## PROBLEM DESCRIPTION
Where in the records does the word "more" occur? Copy each line in which it does.

## DATA SHOWN
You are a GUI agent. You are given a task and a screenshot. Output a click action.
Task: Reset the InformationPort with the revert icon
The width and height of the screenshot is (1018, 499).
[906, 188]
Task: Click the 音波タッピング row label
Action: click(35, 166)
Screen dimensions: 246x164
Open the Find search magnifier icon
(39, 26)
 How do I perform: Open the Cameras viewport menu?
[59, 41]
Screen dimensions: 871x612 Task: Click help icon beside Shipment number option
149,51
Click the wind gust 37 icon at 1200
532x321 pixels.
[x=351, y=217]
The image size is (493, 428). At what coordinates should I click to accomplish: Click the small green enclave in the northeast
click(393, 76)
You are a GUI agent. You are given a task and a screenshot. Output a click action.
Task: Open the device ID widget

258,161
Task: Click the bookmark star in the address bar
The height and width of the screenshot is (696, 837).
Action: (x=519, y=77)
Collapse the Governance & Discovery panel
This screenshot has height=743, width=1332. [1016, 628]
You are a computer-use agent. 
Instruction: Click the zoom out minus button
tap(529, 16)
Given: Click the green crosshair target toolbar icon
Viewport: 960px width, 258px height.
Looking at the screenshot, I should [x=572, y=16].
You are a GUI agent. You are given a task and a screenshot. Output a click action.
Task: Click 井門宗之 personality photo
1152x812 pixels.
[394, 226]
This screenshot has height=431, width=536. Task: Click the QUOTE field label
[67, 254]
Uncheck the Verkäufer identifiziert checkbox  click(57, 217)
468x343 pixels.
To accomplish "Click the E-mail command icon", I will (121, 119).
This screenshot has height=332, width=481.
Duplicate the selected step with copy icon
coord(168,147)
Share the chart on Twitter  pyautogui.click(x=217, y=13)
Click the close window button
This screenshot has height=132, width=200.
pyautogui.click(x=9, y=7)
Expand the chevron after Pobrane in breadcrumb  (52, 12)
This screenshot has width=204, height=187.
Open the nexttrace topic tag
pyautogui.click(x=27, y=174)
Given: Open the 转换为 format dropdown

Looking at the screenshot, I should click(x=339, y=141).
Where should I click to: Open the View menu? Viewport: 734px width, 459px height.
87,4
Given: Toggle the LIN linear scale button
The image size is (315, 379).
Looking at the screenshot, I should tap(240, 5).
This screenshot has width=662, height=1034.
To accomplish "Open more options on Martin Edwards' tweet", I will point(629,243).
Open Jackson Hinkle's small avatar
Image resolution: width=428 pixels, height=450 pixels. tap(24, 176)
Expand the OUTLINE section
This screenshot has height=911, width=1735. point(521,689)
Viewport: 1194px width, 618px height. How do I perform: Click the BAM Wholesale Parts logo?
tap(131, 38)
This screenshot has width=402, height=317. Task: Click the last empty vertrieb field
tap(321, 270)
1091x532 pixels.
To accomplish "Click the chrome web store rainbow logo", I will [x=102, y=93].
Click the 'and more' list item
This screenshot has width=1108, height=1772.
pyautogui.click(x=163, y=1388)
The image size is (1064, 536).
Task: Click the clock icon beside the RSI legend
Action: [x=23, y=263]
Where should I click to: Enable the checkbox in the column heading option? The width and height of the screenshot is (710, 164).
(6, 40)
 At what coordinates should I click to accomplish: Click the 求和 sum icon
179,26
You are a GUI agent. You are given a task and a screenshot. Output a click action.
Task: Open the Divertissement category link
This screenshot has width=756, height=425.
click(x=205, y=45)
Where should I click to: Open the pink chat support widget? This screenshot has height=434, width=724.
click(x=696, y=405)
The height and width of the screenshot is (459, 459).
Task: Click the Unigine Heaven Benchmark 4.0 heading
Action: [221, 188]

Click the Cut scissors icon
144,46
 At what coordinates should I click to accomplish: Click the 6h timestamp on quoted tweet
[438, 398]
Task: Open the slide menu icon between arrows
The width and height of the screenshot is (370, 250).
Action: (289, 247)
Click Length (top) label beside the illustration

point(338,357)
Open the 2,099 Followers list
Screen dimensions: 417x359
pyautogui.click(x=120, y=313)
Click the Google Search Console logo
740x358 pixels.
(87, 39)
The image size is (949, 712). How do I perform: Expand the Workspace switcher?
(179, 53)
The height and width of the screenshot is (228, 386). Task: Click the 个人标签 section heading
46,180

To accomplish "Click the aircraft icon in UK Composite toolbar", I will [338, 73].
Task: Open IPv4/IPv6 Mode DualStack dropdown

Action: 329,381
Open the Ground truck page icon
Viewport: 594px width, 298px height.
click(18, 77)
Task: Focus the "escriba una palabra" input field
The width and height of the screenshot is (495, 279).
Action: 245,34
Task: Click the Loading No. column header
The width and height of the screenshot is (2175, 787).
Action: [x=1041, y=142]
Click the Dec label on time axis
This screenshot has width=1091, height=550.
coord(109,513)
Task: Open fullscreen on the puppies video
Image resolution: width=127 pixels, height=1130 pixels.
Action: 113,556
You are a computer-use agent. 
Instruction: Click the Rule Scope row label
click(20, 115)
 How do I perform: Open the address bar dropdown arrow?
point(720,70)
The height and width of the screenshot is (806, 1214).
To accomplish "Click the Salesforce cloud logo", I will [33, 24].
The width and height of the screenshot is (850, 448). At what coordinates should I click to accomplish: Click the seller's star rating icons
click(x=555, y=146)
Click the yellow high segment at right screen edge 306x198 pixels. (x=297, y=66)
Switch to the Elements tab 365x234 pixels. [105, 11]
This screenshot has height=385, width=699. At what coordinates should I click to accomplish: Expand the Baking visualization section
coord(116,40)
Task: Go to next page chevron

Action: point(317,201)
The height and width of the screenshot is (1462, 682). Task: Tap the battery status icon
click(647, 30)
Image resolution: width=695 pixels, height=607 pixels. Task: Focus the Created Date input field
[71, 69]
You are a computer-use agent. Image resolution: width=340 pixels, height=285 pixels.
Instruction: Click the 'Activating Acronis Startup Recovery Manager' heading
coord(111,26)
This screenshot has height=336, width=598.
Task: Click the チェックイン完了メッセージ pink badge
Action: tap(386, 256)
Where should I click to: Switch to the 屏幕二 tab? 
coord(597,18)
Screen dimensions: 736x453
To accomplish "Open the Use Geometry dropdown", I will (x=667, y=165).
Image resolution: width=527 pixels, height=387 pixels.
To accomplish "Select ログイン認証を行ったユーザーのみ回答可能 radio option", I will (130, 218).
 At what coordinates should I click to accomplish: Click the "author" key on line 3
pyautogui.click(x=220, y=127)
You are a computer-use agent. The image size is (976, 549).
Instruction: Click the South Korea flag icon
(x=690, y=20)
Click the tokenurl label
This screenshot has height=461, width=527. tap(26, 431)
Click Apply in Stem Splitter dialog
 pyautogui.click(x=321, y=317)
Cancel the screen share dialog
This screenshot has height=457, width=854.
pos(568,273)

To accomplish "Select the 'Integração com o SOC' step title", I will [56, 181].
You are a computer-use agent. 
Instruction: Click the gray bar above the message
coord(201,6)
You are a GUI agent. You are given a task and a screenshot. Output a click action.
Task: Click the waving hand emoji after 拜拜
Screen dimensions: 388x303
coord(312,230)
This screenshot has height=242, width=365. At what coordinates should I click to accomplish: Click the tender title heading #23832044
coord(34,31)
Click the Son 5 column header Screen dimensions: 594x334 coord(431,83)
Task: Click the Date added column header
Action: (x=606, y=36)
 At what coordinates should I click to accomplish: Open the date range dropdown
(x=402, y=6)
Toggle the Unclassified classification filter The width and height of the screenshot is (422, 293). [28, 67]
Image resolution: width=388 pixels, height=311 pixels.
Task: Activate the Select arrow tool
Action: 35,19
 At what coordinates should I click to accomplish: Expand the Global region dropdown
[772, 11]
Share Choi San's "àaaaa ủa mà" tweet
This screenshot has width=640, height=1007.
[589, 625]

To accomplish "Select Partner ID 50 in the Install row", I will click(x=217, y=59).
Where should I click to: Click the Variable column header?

## TASK RESPONSE
To accomplish "Open more options on Martin Edwards' tweet", I will point(629,243).
Click the 'and more' list item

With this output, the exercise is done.